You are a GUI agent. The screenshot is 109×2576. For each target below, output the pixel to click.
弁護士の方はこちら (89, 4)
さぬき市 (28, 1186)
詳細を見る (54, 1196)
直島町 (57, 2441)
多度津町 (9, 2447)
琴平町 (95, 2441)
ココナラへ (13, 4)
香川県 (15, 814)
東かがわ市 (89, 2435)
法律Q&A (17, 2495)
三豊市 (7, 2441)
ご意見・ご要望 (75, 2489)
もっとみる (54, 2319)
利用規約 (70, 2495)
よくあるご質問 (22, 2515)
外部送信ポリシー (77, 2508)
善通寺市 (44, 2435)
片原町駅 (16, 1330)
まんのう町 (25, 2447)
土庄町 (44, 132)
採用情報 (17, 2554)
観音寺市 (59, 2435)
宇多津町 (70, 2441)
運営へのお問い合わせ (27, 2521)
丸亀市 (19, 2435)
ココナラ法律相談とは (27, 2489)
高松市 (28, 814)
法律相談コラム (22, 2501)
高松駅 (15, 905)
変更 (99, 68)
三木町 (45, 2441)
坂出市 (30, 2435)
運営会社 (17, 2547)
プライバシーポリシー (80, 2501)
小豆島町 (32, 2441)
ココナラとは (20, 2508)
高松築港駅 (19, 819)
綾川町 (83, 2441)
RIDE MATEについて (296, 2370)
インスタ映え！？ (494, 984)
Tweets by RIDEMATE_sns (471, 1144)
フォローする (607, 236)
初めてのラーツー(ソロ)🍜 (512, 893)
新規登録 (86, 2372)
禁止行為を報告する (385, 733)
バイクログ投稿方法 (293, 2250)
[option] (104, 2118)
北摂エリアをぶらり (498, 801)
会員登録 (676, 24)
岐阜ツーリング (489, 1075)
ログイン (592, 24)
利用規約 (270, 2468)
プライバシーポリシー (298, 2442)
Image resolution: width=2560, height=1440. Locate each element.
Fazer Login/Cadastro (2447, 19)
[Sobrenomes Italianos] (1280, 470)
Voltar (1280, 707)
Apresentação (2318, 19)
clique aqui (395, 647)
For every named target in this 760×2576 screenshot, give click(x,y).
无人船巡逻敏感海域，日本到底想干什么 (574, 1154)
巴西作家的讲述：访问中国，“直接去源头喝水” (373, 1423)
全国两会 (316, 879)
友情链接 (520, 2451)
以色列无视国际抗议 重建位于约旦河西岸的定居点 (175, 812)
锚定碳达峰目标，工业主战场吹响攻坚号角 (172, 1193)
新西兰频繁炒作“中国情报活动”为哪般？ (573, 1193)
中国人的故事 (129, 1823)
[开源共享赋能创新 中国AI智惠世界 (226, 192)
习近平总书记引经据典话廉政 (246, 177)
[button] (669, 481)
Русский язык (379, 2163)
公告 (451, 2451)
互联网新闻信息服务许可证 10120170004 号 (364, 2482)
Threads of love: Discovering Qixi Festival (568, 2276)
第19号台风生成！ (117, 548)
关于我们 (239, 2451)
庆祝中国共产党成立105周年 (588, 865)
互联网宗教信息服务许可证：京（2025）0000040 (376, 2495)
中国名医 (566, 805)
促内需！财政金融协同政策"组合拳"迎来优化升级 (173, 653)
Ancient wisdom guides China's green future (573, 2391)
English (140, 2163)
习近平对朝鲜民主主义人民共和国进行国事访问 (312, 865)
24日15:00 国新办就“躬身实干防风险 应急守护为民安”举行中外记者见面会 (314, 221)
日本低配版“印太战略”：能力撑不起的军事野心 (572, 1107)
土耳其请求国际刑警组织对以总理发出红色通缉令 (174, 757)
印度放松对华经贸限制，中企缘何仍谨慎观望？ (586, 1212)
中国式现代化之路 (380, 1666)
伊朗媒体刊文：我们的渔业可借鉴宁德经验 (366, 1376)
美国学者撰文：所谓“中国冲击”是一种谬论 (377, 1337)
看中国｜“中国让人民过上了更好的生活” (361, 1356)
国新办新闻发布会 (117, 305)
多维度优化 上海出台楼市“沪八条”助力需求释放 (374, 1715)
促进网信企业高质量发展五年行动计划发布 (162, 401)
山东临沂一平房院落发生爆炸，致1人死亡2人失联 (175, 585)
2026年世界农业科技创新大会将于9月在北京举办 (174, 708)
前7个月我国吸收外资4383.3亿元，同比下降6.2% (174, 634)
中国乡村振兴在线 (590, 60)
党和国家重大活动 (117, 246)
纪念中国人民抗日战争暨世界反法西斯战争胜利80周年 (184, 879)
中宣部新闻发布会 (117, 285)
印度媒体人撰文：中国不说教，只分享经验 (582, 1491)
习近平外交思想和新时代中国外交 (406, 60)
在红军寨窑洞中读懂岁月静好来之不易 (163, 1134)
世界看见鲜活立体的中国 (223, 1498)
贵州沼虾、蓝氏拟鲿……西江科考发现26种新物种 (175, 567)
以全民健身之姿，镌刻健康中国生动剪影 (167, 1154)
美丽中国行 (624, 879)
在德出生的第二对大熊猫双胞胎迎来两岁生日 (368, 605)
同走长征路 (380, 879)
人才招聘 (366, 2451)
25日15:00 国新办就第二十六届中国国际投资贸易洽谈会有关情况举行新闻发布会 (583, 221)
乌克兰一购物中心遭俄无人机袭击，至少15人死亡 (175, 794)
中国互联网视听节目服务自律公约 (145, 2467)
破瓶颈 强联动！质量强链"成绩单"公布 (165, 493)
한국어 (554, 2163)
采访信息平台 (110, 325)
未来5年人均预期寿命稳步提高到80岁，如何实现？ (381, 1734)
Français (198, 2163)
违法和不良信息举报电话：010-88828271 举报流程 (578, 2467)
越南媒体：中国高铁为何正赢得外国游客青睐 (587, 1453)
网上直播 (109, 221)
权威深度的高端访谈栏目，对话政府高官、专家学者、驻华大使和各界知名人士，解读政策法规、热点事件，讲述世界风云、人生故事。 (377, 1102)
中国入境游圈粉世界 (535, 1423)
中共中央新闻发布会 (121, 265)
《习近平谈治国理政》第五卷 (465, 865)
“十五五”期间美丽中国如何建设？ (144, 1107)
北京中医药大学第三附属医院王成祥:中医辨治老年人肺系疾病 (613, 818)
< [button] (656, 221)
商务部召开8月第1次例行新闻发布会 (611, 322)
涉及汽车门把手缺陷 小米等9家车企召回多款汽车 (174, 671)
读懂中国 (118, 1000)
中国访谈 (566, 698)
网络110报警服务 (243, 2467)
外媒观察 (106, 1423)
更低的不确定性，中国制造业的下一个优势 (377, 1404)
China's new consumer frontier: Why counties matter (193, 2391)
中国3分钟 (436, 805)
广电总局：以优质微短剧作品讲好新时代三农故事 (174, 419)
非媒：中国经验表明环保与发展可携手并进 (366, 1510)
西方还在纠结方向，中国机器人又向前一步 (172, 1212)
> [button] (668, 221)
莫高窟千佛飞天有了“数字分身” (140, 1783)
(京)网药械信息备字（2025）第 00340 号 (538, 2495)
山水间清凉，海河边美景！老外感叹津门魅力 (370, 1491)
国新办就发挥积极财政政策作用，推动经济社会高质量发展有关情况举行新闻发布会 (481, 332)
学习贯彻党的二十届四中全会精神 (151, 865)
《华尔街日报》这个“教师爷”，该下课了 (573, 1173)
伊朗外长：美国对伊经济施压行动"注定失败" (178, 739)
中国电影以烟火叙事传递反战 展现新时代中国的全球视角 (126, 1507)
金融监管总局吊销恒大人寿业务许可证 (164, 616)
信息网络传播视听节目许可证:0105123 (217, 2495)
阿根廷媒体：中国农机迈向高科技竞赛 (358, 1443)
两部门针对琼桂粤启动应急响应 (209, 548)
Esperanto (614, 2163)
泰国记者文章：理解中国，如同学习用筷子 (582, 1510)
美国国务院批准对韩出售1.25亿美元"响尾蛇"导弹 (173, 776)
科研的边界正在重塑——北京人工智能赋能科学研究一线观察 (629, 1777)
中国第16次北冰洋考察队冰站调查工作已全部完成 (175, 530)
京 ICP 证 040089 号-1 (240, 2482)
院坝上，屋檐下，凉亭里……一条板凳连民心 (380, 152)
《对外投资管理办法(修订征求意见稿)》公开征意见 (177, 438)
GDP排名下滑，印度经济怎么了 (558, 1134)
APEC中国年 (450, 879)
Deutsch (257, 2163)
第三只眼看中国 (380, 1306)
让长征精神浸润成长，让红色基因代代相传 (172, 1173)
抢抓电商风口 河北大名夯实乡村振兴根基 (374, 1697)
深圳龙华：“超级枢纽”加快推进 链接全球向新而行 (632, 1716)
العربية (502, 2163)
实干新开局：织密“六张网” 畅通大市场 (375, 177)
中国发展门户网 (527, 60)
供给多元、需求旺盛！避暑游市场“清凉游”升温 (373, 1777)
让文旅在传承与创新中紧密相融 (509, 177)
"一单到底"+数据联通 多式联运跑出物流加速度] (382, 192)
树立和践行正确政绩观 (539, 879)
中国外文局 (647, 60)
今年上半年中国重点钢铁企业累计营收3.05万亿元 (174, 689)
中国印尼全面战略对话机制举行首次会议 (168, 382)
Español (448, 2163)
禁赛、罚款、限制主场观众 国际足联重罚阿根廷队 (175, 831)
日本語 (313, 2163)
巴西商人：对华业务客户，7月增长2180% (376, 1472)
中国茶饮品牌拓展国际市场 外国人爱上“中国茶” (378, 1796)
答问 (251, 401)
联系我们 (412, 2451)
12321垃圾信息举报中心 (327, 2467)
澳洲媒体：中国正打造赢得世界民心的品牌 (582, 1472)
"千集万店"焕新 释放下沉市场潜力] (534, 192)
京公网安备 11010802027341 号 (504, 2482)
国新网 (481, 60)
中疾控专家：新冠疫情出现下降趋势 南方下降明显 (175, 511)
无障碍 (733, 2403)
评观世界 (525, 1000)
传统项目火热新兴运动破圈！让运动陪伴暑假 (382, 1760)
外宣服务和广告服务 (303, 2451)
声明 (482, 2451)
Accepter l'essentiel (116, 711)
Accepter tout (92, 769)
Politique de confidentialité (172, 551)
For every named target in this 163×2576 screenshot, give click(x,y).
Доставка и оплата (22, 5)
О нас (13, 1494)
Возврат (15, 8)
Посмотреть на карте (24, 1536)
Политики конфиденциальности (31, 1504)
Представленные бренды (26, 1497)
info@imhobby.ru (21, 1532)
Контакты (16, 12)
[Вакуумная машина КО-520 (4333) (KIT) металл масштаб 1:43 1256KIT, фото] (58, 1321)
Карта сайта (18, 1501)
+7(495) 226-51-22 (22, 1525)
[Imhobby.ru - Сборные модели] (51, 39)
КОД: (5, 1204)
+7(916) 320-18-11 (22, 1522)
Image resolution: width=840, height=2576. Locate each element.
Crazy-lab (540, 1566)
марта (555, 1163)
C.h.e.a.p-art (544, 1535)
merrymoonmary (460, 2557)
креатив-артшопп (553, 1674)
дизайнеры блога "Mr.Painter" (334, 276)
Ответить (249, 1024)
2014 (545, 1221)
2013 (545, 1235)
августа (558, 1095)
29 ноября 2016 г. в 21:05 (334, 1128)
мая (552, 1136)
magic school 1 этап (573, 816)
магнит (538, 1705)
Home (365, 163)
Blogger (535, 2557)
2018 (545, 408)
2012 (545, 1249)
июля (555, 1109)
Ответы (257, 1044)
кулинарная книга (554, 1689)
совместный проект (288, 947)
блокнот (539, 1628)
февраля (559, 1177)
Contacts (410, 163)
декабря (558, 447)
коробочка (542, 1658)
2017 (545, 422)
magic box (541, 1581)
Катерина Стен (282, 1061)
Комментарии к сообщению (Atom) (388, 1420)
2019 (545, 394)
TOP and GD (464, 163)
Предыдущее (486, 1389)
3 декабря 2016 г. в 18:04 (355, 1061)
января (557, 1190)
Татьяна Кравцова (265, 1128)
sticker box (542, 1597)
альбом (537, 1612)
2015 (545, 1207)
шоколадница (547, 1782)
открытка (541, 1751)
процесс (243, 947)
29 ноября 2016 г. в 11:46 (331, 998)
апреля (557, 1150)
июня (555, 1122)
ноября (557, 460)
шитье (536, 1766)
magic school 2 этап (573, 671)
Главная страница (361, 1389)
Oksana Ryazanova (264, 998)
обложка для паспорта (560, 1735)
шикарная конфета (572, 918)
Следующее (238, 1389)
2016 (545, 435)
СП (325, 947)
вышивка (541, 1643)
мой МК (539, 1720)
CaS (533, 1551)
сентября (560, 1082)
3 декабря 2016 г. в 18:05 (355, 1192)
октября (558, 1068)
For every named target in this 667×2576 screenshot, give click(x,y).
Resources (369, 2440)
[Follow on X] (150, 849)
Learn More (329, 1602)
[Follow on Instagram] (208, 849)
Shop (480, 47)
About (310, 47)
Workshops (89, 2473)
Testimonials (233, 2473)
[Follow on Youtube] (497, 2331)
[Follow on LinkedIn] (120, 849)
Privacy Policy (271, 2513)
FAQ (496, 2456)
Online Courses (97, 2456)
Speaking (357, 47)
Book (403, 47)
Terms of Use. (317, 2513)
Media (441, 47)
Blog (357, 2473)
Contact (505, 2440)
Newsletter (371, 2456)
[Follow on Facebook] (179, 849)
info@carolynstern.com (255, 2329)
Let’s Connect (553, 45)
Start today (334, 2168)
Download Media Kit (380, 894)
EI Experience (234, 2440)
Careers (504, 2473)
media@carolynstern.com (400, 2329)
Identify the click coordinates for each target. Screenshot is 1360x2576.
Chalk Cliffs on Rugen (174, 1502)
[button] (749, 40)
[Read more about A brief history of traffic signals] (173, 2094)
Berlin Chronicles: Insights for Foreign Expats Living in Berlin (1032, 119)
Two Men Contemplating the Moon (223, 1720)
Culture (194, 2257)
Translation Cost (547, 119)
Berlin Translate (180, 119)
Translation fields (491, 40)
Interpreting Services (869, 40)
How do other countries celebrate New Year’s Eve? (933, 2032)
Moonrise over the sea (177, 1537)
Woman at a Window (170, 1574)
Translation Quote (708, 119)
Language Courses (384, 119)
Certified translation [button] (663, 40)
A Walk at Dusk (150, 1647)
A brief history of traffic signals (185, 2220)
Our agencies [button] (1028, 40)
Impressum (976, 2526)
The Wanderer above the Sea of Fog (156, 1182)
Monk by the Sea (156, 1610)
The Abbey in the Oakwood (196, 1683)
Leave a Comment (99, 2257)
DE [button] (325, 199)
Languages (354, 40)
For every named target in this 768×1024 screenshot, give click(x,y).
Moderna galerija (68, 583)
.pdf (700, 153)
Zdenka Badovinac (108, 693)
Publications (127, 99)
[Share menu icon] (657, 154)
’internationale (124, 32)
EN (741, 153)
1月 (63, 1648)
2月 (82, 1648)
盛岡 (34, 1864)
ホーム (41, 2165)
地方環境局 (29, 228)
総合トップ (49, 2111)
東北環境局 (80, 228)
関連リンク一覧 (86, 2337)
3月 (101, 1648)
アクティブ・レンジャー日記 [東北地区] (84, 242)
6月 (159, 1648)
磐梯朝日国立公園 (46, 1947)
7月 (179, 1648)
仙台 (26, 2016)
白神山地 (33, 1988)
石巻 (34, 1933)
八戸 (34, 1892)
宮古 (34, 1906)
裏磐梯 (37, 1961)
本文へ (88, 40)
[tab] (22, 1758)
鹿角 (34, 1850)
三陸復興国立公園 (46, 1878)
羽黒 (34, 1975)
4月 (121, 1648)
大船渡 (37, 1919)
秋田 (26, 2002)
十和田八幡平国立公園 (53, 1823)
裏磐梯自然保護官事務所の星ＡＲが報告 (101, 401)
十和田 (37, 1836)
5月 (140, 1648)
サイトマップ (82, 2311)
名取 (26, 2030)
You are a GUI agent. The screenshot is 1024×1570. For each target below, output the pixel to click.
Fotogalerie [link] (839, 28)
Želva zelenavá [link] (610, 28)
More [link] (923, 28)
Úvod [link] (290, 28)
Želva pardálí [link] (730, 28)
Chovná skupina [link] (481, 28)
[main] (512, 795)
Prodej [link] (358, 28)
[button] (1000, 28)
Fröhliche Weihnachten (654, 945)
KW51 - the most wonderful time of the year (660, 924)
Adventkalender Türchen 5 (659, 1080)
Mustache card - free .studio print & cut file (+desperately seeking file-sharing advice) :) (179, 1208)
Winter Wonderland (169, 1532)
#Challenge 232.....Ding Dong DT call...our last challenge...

● Action item: Return every line holding the word "pixel" from the records.

● Output of the exercise:
You are a GUI agent. The screenshot is 109×2576. For each target below, output the pixel to click.
You are a GUI agent. The screenshot is 1024×1570. For each target below, output the pixel to click.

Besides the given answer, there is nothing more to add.